Records shown: Begin
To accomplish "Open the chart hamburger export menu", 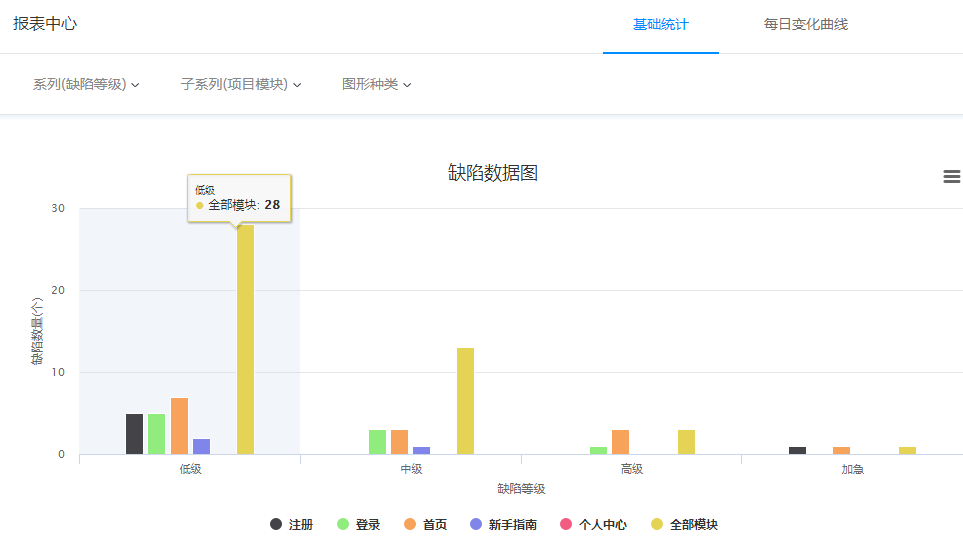I will (x=951, y=176).
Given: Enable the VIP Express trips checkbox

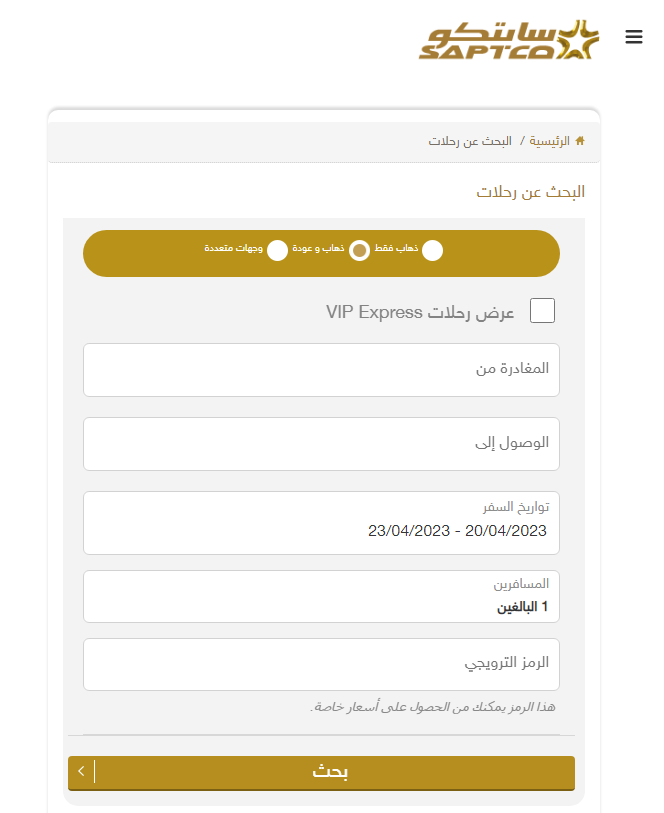Looking at the screenshot, I should tap(542, 311).
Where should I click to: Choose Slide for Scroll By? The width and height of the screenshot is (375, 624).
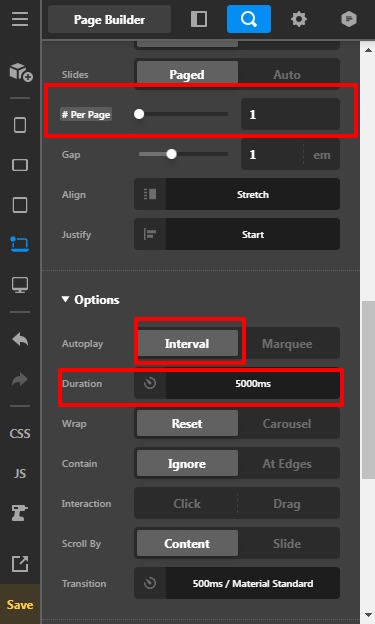(x=289, y=544)
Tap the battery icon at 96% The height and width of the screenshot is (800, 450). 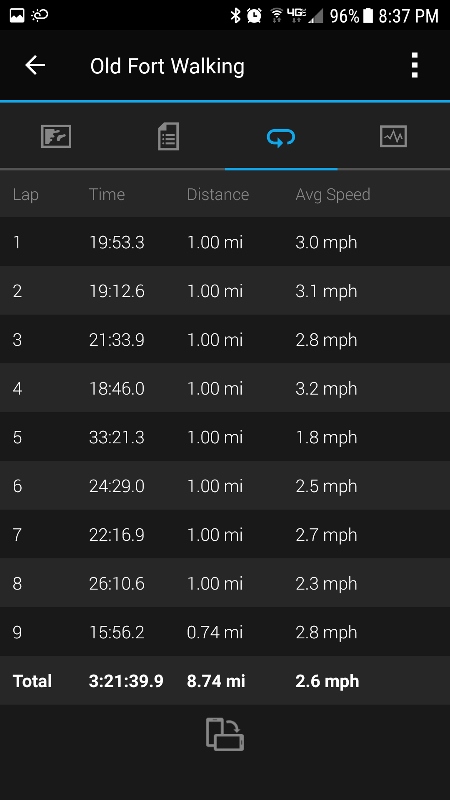(368, 15)
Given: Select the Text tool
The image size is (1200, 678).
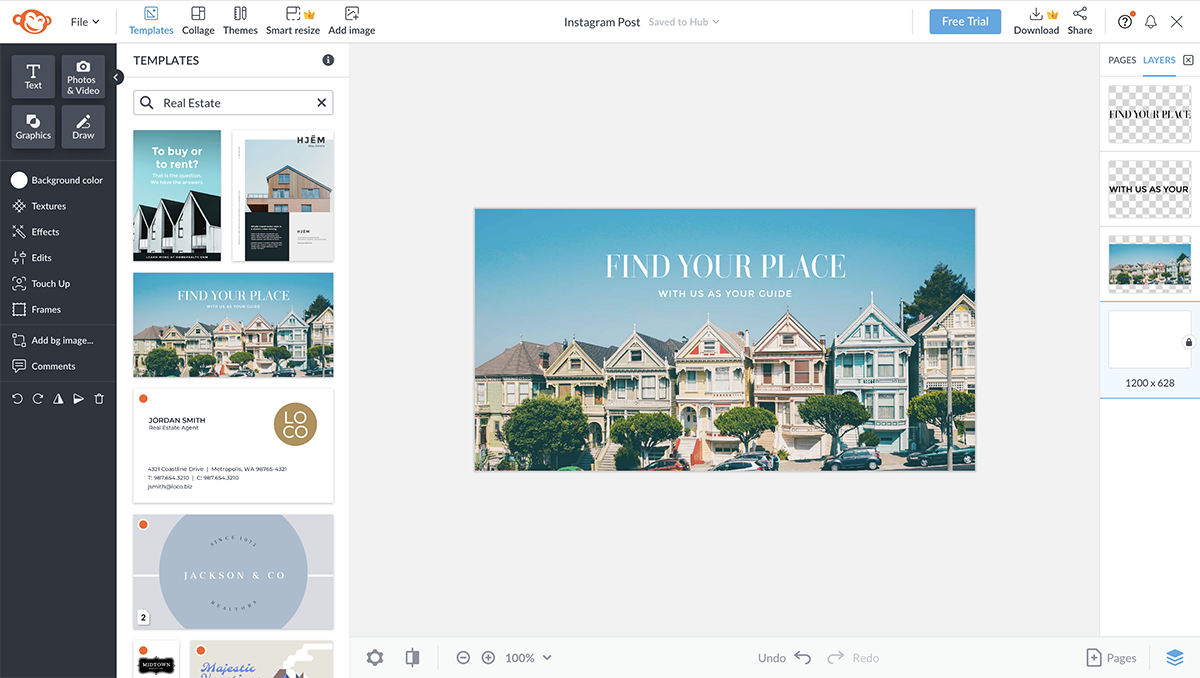Looking at the screenshot, I should pos(33,76).
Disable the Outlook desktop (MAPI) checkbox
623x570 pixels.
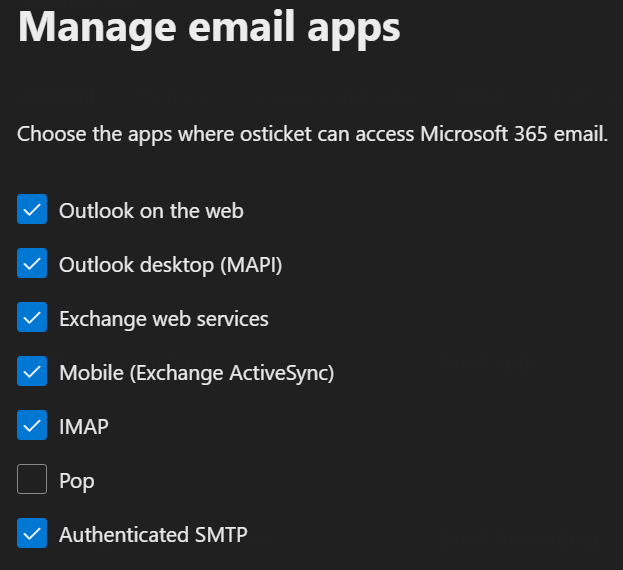32,264
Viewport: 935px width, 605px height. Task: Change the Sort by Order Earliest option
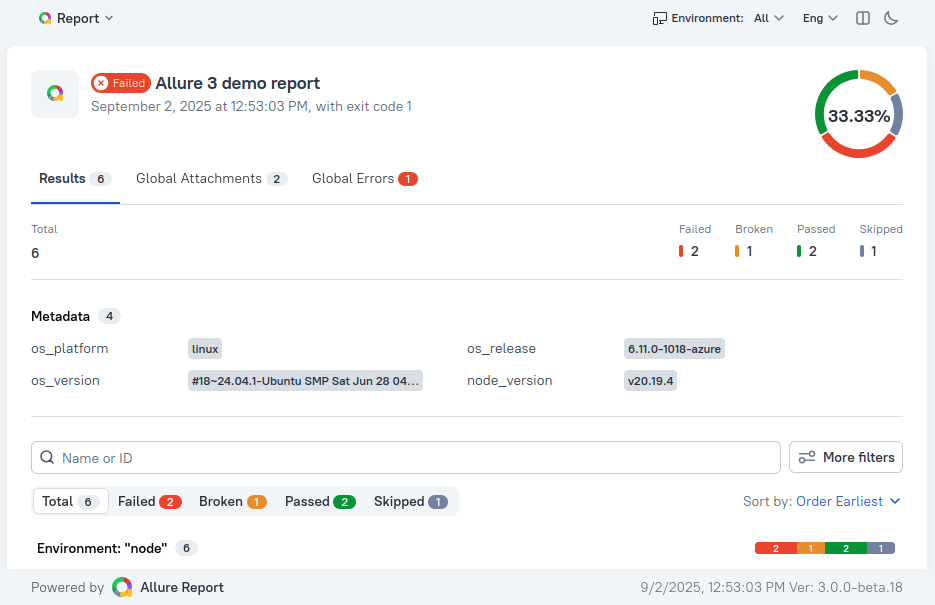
Records shown: End
--- Task statement ---
With the pictures omitted, print precisely the lines from the one with "623x570 pixels." to the final line of the records, both included.

--- Completed exercise ---
623x570 pixels.
32,264
Viewport: 935px width, 605px height. Task: Change the Sort by Order Earliest option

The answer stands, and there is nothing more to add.